Look below for the line containing "Where should I click to: Click"; from there, print each line exactly up to and including the line containing "Select Land Rover make", and stop.
+++ Data for this exercise +++
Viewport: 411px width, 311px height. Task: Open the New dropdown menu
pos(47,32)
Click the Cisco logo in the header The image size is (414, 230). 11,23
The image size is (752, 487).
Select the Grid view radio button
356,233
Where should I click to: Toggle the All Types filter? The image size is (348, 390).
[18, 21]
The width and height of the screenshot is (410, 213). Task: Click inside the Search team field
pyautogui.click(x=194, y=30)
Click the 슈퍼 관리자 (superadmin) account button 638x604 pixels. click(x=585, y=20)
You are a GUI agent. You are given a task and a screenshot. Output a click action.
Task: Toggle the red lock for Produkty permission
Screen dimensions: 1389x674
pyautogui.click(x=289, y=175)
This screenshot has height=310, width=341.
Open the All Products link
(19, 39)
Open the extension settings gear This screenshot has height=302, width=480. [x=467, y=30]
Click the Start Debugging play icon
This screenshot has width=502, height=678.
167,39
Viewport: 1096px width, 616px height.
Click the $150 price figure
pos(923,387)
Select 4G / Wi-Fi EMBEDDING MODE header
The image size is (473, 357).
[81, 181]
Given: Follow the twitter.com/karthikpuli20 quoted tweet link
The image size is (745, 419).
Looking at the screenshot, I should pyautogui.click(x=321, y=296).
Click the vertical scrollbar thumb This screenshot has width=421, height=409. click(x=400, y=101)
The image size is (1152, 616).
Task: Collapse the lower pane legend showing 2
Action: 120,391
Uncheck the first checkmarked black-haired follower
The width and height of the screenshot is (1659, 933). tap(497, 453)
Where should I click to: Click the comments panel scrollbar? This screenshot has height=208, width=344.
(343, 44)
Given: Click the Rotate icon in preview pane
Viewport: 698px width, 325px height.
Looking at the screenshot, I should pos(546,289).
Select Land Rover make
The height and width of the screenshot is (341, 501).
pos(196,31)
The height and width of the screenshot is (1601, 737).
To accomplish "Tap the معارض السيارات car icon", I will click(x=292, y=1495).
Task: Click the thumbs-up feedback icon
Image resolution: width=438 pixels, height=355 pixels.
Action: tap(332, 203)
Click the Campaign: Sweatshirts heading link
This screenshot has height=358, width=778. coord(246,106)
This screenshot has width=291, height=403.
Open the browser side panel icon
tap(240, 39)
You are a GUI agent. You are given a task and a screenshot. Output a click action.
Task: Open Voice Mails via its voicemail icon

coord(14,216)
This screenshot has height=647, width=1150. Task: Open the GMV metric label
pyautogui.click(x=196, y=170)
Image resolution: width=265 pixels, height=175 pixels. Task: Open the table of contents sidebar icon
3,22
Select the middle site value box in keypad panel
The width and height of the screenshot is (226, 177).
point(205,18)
+++
Task output -
Where should I click to: Click the comments panel scrollbar? This screenshot has height=208, width=344.
(343, 44)
Given: Click the Rotate icon in preview pane
Viewport: 698px width, 325px height.
Looking at the screenshot, I should pos(546,289).
Select Land Rover make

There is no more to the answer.